═══ EXCERPTED RECORDS
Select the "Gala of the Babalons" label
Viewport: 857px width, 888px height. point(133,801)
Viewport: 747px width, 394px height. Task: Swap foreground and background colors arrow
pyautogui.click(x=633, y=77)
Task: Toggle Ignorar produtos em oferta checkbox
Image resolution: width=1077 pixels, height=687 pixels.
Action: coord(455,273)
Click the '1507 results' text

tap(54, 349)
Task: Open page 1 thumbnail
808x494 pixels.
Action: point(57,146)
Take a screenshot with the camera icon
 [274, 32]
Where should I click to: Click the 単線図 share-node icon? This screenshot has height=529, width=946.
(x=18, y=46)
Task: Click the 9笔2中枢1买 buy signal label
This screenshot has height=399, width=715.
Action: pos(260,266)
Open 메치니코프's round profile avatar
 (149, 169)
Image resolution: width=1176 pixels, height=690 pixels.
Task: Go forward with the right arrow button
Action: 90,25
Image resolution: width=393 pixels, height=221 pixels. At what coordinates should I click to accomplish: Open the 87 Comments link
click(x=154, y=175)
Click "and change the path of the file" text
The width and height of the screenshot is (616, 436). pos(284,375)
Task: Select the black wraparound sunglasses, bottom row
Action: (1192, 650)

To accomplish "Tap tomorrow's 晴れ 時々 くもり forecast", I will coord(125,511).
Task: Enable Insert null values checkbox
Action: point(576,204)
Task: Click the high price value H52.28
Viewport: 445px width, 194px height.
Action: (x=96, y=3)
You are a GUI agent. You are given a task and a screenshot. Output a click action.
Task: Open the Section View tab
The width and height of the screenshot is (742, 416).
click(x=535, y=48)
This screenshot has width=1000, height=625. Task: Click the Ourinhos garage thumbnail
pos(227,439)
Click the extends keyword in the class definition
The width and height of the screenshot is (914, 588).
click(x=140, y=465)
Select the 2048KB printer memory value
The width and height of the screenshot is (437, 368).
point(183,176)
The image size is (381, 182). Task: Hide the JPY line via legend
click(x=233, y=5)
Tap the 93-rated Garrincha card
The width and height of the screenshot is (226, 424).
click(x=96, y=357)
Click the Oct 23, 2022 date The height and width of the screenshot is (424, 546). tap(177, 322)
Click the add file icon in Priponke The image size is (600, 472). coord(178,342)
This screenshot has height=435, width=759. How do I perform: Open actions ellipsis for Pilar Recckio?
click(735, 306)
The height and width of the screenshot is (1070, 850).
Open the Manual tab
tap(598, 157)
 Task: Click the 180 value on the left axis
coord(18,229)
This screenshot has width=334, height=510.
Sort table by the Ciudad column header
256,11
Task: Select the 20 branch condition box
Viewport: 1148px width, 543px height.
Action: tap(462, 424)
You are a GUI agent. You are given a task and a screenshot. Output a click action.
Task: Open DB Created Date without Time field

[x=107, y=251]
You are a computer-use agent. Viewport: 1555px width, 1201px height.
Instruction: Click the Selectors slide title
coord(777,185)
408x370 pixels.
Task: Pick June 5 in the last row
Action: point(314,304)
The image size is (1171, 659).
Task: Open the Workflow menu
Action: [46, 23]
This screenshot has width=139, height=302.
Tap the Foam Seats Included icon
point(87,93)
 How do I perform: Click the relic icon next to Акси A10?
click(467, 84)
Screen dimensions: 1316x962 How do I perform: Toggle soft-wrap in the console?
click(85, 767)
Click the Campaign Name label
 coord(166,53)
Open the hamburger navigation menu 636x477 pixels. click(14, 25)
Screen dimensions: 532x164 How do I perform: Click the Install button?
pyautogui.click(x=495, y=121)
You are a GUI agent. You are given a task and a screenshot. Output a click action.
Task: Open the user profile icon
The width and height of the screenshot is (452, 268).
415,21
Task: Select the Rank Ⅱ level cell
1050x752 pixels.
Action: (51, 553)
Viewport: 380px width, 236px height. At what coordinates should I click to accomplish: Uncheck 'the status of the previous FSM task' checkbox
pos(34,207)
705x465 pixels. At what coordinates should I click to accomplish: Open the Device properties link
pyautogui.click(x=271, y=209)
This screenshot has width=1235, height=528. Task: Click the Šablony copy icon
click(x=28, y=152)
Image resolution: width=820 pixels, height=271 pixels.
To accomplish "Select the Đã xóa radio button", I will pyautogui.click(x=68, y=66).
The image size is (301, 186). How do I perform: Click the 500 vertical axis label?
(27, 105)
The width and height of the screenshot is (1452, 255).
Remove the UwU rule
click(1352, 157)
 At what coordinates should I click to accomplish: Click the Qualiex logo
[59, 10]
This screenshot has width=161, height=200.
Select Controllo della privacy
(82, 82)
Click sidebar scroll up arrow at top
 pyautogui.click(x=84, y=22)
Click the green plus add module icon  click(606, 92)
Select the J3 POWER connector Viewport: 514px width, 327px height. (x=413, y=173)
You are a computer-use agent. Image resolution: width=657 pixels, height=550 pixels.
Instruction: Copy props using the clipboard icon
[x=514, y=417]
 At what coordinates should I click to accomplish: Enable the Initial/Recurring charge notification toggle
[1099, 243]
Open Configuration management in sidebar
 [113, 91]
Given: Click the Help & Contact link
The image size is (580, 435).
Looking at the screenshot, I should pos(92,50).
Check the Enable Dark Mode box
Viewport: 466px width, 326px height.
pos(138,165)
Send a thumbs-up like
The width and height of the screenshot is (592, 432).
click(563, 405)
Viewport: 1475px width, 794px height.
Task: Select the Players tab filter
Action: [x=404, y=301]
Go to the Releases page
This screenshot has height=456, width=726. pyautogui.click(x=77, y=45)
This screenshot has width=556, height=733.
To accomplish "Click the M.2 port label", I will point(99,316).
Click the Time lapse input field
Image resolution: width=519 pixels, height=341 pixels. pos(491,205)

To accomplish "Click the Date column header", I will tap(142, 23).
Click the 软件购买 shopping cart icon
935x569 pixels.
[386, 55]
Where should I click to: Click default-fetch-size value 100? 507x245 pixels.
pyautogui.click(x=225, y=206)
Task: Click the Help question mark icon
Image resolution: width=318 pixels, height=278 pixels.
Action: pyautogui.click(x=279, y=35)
══════
#### EXERCISE BRIEF:
Return every line of the data above in which "computer" appears.

#### ANSWER TO THIS PROBLEM:
You are a computer-use agent. Viewport: 1555px width, 1201px height.
You are a computer-use agent. Image resolution: width=657 pixels, height=550 pixels.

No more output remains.